INSTRUCTION 1
In the farewell post below, why did the writer refuse each time people suggested applying for staff?

BEGIN PASSAGE TO READ

Thank you all, and please understand why I am choosing to make this decision. I am still going to be on the server, and other social media platforms..but I must leave here in order to regain the meekness I had before...I want to regain the humbleness I had when I first came to the community..and I hope when I return y'all would be open to accepting me back...I closed off my account so that no one could contact me on here...anyway. If the staff wants proof that I TheCooki3Cat said and mean this I will log on to give my validation and take my leave.

This is my farewell to you all....I wish you all the absolute best.

Sending and Leaving with lots of love, Cookie
 
And if anyone has a comment or reply that you would like for me to tell cookie (if y'all don't have her socials) let ya girl know and I will tell her. Thank y'all for being nice to my sis, and for being her friend in the short period of time she was here.
View reply.
 
This was all asked for and said by TheCooki3Cat, she asks that y'all understand and accept her choice.

I want to apologize to everyone for the way I acted the few months I was here. I never realized how much of a bad person I was being until I left. I want to ask that everyone forgives me and understands why I'm making this decision.

I always loved being the type of person to help out and do everything I could, even to the point of over-stress and metal instability...and I still tend to act that way. Because of different leader-like positions I am put over I tend to naturally act in a leader-like way. And I never realized how that was affecting many members of the community. I never liked to be praised by anyone and I really hated being put into the open about things...but as more and more people begin to notice things about me, I became prideful in a way. Even still (when people asked me to apply for staff) I refused the offer everytime...and I never would allow myself to go over a certain level of pride to even think I would become a staff member. I really appreciated the thought and was grateful people thought that way, but I never agreed to it or went along with it because I didn't want the person I was being at the time to change negatively. I want to stay the same and stay meek..to stay humble....I never ever even tried to lift myself on a pedestal. But, every time I always talked, I never noticed (until now that I re-read everything) how I would always put myself into my comments, or bring myself into the conversation. And I never meant to be a nuisance or burden to anyone whenever I would try to help out. I never lied when I said I loved to help my community or anyone in general, and I still mean it to this day. I do want to be of service to the community, I really do. Every thank you and encouraging word I said to every member (especially the staff) I meant. But, as time went on and people were just so friendly...and kept lifting me up...and supporting me...I just...changed. I never wanted to be staff or be like them (even though i strived to be there)...but I still wanted the community to be run in a close to perfected way...and I kept pushing my suggestions and ideas on the community without realizing. I had let the forums overrun my life like all the other things I was given leadership over...and I didn't realize it. Because it was wired into me, it became natural...and I feel so bad, and I am truly sorry.

END PASSAGE TO READ
BEGIN INFORMATION GIVEN

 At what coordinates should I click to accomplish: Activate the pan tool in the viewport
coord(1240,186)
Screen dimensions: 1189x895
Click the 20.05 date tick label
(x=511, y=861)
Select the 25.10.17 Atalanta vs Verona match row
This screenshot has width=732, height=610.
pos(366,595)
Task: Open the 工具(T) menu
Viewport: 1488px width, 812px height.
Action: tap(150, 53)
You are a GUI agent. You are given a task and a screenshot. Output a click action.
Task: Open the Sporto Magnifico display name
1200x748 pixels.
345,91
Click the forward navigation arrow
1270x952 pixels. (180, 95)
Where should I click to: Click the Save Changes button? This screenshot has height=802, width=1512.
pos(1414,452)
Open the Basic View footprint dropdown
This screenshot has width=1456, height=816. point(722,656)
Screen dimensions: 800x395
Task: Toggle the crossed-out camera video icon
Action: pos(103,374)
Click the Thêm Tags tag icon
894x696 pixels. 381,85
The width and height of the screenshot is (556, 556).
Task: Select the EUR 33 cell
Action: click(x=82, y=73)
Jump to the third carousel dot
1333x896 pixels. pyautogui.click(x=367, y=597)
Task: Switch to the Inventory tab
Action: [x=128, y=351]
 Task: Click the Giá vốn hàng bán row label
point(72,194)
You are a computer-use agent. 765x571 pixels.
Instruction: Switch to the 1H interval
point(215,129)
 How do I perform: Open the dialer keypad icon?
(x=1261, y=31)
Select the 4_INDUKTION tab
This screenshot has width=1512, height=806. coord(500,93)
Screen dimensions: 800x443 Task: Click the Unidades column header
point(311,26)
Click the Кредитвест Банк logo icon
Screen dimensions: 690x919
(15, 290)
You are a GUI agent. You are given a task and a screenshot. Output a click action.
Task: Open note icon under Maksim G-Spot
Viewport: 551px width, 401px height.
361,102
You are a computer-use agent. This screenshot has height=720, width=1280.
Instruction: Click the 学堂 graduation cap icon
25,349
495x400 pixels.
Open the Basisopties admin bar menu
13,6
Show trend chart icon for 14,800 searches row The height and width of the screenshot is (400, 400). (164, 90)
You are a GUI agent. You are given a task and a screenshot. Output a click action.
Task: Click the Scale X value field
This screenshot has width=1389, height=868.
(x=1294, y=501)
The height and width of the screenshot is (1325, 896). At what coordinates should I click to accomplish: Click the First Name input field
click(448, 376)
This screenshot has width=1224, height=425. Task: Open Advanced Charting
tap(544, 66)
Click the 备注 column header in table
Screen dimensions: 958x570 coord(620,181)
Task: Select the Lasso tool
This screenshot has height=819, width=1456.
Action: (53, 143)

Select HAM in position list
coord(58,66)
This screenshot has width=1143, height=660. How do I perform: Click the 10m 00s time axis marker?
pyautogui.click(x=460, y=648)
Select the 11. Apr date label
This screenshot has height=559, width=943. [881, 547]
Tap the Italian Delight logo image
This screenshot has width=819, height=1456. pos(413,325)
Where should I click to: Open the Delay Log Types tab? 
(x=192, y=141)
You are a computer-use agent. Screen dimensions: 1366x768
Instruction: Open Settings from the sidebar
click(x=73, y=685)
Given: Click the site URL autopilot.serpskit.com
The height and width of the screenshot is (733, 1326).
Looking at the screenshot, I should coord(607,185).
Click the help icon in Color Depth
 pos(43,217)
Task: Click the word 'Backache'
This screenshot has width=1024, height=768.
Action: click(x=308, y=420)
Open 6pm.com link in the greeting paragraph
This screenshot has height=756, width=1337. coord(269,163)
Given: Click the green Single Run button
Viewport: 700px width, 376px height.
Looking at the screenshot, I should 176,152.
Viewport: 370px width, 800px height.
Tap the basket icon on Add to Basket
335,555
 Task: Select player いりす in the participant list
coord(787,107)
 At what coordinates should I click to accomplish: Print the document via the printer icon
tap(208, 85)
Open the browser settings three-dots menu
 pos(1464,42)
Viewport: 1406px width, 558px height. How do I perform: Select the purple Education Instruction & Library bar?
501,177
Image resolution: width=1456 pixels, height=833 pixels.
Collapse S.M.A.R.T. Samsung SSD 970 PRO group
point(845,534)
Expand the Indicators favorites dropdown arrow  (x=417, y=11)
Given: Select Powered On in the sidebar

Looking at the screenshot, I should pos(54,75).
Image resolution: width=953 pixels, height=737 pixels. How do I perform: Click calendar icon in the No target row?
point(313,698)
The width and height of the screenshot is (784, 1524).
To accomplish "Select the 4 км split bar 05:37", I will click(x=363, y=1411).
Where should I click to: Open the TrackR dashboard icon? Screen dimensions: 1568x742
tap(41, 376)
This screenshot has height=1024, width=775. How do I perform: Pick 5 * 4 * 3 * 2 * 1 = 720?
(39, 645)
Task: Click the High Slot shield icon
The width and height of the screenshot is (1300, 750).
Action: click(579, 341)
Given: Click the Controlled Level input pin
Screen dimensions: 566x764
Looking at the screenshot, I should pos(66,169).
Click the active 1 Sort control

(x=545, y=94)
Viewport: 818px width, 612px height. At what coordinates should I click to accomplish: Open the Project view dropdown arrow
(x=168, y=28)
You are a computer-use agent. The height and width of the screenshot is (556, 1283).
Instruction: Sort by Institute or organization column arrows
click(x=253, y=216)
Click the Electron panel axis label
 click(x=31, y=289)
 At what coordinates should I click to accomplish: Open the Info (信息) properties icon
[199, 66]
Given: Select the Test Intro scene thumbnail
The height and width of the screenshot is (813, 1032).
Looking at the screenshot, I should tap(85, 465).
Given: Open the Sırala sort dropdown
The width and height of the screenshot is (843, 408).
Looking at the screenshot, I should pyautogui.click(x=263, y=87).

END INFORMATION GIVEN

INSTRUCTION 2
Quote the rows above verbatim, from the line containing "Given: Select the Test Intro scene thumbnail" through the end of the rows.

EXPECTED ANSWER 1
The writer refused because they didn't want the person they were at the time to change negatively. They wanted to stay the same, meek and humble, and never let their pride grow enough to think of becoming a staff member.

EXPECTED ANSWER 2
Given: Select the Test Intro scene thumbnail
The height and width of the screenshot is (813, 1032).
Looking at the screenshot, I should tap(85, 465).
Given: Open the Sırala sort dropdown
The width and height of the screenshot is (843, 408).
Looking at the screenshot, I should pyautogui.click(x=263, y=87).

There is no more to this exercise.